**Input material**
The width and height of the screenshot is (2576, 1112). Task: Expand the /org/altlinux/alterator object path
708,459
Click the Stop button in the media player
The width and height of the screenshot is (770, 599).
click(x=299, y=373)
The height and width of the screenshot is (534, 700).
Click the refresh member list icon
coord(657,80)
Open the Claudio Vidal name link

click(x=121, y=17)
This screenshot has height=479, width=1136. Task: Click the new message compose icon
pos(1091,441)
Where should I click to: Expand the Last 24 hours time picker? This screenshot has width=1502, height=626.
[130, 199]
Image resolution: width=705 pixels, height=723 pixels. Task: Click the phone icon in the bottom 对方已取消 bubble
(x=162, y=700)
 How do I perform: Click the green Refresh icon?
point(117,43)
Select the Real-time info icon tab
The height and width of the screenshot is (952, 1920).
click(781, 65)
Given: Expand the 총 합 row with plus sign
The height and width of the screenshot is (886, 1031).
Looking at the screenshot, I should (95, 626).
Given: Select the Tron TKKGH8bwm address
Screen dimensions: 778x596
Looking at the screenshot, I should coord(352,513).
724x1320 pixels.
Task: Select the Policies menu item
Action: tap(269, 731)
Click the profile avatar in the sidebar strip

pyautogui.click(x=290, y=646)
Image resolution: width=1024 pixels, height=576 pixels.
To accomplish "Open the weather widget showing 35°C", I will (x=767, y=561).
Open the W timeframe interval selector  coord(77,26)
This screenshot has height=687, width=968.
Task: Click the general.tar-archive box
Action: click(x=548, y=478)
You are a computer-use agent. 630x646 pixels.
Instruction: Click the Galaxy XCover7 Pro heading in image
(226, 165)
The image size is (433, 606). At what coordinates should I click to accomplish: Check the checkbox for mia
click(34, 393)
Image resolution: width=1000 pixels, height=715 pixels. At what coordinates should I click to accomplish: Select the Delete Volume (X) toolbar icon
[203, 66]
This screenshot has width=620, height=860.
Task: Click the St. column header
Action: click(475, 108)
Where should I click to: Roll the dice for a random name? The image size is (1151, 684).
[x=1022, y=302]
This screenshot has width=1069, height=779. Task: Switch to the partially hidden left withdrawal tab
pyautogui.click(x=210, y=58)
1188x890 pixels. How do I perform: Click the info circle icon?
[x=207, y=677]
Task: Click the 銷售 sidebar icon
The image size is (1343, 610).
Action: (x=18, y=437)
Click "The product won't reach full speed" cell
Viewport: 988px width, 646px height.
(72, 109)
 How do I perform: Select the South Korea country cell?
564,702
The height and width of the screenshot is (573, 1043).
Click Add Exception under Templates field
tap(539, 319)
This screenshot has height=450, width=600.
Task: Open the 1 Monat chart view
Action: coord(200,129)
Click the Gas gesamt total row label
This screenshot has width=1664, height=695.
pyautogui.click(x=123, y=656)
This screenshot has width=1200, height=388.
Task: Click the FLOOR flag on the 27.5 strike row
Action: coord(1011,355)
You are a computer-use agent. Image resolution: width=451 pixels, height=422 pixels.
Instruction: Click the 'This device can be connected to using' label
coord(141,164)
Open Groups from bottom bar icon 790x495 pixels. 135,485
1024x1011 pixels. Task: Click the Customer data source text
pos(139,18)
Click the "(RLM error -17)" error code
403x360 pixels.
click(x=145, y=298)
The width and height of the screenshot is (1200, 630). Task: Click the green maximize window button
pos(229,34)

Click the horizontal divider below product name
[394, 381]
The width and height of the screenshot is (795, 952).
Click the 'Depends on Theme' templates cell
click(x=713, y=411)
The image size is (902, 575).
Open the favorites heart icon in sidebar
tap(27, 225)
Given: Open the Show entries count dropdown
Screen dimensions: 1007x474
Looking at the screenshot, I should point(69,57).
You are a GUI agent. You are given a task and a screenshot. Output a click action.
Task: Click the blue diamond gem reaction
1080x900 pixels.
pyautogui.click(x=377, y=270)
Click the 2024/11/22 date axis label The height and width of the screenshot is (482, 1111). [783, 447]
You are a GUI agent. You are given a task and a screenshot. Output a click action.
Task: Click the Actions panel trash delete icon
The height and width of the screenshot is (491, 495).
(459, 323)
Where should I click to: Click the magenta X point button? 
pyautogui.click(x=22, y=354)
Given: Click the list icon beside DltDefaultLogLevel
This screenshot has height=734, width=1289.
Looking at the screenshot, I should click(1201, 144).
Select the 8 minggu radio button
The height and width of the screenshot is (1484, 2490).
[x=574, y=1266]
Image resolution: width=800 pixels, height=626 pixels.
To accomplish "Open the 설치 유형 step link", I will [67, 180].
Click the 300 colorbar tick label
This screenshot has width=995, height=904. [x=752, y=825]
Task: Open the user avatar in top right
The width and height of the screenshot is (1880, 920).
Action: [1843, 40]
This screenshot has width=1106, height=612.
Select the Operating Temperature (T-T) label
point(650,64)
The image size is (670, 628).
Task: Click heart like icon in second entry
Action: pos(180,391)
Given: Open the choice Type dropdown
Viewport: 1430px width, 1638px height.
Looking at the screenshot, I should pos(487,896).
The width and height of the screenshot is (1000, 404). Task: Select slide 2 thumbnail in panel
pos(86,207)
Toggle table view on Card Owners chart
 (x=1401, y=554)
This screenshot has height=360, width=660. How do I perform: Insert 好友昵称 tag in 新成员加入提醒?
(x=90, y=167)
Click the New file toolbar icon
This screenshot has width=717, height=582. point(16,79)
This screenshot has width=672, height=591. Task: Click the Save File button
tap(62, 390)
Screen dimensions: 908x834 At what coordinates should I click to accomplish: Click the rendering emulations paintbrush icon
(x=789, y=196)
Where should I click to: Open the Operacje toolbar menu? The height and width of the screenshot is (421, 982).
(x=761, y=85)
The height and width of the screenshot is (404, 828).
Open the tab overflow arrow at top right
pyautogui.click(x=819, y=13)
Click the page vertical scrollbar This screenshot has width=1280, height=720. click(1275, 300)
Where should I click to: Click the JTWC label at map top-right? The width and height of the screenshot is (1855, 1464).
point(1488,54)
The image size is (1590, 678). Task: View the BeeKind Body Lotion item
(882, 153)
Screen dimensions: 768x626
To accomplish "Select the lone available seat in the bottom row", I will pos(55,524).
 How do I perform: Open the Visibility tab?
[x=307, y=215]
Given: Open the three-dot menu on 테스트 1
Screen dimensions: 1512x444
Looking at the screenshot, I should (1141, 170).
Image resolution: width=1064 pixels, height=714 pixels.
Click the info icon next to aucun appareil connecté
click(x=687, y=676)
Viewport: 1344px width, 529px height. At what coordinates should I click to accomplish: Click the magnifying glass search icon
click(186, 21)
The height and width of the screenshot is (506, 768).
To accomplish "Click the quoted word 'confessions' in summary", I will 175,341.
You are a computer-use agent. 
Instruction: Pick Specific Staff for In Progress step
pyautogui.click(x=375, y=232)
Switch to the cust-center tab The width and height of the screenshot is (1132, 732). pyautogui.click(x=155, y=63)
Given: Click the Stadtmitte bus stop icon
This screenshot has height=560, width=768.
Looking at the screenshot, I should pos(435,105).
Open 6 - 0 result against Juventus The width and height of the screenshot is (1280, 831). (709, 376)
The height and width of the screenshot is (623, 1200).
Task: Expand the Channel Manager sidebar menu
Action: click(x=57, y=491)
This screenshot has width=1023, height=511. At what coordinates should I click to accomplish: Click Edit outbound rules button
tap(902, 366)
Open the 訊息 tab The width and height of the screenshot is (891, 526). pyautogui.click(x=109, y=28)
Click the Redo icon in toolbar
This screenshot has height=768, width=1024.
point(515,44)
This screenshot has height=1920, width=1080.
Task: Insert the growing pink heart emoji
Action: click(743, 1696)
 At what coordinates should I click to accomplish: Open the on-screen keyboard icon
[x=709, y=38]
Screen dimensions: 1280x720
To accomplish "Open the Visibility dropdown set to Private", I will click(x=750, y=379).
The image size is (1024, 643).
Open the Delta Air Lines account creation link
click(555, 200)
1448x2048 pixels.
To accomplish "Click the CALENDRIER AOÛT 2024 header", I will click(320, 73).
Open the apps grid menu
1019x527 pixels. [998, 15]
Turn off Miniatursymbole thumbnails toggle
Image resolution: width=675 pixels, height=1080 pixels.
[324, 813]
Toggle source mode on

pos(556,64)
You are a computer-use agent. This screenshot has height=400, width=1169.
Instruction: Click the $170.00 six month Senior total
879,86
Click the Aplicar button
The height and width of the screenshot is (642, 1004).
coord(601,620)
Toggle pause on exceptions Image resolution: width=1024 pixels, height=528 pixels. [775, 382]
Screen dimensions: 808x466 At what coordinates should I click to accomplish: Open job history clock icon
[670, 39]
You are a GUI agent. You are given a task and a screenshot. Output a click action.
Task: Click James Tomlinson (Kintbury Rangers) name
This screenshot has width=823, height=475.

**Task statement**
Lines containing the word "computer" must all be returned from the material above.

**Written solution**
You are a computer-use agent. 630x646 pixels.
You are a computer-use agent. Image resolution: width=451 pixels, height=422 pixels.
You are a computer-use agent. 
You are a computer-use agent. This screenshot has height=400, width=1169.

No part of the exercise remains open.